Rachelle cuenta la vida de la comunidad de Carolina del Norte, en Estados Unidos. En 2011 eran siete personas y ahora son más de cuarenta. «Señor, ¿qué has hecho para crear esta amistad prácticamente de la nada?»

Cuando mi marido y yo nos conocimos, en 2011, estudiando la especialidad en la Universidad Duke, había siete personas del movimiento (nosotros incluidos) en todo el Estado de Carolina del Norte. Me impresionó ver la cara de la gente en nuestro último retiro de Cuaresma, en febrero, porque había casi cuarenta personas (sin contar a los niños), algunas de las cuales viajaron durante horas para estar solo un rato con nosotros. Esos rostros solo eran la “punta del iceberg” de las comunidades que ahora están presentes en todo el Estado, lo que significa que muchas familias no pudieron participar pero asisten regularmente a los gestos locales en sus respectivas ciudades. Eso suscitó en mí la pregunta: Señor, ¿qué has hecho para crear esta comunidad prácticamente de la nada?
No quiero parecer exagerada, pero creo que esto muestra nada más y nada menos que a Cristo generando un pueblo, la Ciudad celeste de Dios, justo aquí, en Carolina del Norte.

Lo que constituye al pueblo es sobre todo la conciencia de nuestra necesidad, unos de otros, para afrontar la vida. Hay familias que recorren grandes distancias solo para verse con frecuencia, considerando irrelevante el coste del viaje en comparación con el valor de su amistad. Son un gran testimonio para todos.
Juntos, nuestra amistad crece, y gracias a ello estamos viendo que la alegría de nuestra vida común empieza a dar frutos concretos en nuestros gestos comunes. Siempre hay alguien que viaja dos o tres horas para poder estar presente y nuestros hijos gozan de la belleza de esos momentos, preguntándonos cuándo volveremos a ver a estos amigos.

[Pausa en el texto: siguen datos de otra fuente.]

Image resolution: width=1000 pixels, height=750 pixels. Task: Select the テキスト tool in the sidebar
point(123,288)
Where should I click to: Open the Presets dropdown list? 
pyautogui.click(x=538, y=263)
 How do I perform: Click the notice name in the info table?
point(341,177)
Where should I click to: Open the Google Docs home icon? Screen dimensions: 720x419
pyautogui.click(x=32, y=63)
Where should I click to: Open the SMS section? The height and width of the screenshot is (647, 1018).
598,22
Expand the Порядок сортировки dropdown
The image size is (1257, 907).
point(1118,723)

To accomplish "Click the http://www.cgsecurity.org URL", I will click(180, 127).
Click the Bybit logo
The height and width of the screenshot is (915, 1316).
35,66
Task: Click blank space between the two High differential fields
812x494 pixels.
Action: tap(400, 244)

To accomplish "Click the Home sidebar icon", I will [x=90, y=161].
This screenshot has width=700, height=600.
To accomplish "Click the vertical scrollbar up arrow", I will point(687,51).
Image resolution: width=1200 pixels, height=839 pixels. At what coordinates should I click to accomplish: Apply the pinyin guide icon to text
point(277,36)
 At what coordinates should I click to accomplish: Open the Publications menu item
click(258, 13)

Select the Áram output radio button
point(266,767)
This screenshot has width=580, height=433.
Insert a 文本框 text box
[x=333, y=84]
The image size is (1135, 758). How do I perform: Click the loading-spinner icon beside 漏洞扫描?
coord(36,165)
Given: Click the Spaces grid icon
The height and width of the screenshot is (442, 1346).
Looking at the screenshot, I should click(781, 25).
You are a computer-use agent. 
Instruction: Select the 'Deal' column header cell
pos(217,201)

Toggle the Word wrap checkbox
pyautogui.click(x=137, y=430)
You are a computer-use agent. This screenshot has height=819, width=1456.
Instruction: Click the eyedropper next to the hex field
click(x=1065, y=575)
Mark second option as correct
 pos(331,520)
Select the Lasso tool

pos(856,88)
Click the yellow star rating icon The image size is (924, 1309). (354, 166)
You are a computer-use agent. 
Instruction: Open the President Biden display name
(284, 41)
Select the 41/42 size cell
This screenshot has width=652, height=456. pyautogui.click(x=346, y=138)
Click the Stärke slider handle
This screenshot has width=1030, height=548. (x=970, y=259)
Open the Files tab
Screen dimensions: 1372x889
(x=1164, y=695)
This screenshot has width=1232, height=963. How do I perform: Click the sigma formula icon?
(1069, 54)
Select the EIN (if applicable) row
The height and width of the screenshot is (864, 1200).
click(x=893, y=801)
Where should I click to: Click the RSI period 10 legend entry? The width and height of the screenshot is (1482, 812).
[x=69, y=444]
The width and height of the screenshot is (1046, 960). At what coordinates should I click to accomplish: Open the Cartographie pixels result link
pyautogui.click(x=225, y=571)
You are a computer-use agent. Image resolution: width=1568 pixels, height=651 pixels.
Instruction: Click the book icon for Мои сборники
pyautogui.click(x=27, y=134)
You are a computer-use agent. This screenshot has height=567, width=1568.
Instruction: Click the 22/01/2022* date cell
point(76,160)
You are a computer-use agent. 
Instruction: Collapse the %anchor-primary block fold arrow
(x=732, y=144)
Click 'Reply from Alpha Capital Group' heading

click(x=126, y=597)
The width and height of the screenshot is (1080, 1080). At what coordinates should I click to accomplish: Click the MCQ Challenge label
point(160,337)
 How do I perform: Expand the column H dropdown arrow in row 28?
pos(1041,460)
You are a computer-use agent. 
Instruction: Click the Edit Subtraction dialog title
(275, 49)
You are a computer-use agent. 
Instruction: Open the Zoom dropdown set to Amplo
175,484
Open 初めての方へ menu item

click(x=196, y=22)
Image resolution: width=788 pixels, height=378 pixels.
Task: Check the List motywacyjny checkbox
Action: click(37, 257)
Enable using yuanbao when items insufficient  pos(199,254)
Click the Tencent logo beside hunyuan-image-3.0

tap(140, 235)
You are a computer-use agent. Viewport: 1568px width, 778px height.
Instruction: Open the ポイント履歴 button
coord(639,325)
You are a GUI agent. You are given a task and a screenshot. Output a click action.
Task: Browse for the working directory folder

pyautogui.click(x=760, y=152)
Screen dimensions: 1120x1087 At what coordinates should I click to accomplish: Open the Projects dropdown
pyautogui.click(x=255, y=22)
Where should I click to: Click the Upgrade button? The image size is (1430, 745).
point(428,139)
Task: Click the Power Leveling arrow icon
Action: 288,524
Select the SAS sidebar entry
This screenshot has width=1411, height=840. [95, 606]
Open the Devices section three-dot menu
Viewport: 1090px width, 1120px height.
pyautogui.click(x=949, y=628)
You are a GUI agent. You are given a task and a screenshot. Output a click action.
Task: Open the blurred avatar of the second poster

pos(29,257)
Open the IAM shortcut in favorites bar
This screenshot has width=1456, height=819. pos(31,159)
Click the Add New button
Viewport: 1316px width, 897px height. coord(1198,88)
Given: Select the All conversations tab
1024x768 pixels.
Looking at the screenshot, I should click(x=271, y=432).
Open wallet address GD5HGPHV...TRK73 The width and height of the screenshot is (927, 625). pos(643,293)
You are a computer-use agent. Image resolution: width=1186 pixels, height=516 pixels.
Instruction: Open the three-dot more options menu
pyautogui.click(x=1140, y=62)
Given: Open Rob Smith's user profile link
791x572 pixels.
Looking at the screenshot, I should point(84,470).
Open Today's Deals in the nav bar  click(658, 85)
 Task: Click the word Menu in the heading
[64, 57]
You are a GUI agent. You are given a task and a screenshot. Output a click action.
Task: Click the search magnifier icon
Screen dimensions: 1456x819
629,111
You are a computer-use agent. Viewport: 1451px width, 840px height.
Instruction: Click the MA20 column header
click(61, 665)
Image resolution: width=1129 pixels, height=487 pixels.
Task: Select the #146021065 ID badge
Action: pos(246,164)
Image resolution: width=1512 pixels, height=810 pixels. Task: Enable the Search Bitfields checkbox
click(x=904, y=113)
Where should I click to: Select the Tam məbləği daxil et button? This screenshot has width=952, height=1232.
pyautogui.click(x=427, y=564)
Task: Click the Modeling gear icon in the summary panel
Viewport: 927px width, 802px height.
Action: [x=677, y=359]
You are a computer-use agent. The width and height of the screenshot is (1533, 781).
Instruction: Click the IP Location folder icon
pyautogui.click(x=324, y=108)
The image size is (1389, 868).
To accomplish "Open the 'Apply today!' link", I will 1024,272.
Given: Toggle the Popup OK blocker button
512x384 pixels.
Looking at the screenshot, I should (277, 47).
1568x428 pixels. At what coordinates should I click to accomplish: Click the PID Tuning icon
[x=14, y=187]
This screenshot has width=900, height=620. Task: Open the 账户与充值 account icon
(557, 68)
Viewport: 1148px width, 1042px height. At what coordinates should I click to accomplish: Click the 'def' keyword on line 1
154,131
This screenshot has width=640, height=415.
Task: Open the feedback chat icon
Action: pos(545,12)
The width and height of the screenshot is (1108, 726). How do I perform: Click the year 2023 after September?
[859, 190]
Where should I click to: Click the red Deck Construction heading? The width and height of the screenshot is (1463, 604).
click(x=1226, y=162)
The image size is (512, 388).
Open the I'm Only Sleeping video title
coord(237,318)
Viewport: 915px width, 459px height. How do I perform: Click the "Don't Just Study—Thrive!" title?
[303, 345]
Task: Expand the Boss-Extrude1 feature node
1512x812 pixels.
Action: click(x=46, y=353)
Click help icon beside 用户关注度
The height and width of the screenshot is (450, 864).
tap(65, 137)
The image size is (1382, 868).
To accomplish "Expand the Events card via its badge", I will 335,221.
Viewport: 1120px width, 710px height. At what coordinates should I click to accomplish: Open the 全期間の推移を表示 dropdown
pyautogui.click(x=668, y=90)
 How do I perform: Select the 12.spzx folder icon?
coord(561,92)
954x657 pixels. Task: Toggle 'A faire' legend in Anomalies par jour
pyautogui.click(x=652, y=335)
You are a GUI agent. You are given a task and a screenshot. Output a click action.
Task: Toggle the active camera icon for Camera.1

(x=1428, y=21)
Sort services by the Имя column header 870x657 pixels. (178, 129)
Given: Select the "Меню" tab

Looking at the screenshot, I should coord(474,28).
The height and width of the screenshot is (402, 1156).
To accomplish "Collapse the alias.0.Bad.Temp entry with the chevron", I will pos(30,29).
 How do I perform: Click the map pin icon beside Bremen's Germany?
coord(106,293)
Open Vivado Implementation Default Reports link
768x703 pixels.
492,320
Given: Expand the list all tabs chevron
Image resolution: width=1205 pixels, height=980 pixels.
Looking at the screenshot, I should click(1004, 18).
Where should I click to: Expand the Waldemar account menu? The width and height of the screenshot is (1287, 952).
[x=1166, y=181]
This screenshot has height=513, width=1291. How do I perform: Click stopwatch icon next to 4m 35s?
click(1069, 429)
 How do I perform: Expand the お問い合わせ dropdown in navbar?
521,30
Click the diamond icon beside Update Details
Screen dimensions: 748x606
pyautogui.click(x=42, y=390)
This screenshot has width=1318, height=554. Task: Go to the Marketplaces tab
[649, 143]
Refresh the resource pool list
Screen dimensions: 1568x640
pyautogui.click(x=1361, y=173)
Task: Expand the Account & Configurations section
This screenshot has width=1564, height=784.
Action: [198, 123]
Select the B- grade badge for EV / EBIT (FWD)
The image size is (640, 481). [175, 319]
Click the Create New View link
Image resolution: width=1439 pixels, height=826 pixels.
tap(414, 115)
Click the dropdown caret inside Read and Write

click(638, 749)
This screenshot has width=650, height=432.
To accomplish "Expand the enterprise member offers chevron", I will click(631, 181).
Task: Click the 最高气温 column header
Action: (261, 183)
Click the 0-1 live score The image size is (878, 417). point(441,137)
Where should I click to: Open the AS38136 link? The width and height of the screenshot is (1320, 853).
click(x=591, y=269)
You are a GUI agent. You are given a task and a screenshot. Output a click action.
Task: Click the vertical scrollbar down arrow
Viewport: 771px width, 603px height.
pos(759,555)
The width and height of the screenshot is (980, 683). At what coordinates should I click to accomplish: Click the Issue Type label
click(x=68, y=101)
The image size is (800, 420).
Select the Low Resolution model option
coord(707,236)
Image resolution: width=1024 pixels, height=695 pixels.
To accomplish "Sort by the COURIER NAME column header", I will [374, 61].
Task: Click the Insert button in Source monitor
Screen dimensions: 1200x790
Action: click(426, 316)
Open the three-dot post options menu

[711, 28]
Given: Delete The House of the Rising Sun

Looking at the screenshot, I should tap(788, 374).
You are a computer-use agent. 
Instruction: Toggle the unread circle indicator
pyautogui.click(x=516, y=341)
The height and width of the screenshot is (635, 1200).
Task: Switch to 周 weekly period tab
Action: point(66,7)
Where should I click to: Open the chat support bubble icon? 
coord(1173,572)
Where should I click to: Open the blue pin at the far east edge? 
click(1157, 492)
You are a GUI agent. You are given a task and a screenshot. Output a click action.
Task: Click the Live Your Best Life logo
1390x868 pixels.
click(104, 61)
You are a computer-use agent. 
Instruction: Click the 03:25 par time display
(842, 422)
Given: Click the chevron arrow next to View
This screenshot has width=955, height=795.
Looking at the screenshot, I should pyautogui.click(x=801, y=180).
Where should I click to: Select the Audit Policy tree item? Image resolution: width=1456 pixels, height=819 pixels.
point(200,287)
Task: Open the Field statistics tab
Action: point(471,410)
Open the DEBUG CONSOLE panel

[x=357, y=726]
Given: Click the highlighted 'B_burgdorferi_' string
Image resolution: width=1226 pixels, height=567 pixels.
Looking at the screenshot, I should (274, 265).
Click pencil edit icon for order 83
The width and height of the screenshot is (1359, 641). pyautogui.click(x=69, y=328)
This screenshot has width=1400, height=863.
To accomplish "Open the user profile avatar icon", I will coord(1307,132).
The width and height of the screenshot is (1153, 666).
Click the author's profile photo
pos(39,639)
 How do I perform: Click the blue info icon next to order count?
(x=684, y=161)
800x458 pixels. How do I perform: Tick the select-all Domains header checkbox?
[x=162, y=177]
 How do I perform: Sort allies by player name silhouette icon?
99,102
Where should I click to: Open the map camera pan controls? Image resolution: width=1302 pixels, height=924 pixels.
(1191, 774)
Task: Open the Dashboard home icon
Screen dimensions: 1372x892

También estamos aprendido los dones que cada uno de nosotros supone para estos gestos comunes, que acrecientan la belleza de lo que vivimos. Yo imagino que los discípulos verían de esta manera la multiplicación de los panes y los peces. Cada uno contribuye de tal modo que se percibe la diversidad de nuestros dones y la armonía con que todos ellos generan una gran unidad.

Movidos por el deseo de cuidar la belleza de la música en nuestro retiro cuaresmal, algunos amigos dieron un paso adelante ofreciendo sus talentos, hasta el punto de poder preparar una hora de cantos antes del retiro y organizar un coro. Fue tan bonito que la gente habló de ello durante días. Una mujer que estuvo en el retiro y que hasta entonces no conocía el movimiento me dijo: «No sé qué es esto, pero necesito conocer más. La música era tan bonita que me abrió el corazón a lo que el sacerdote dijo luego en el retiro. Ahora sé que necesito seguir aprendiendo». Al día siguiente vino a la Escuela de comunidad y ya se había comprado el libro Dar la vida por la obra de Otro, así de serio era su deseo de conocer más.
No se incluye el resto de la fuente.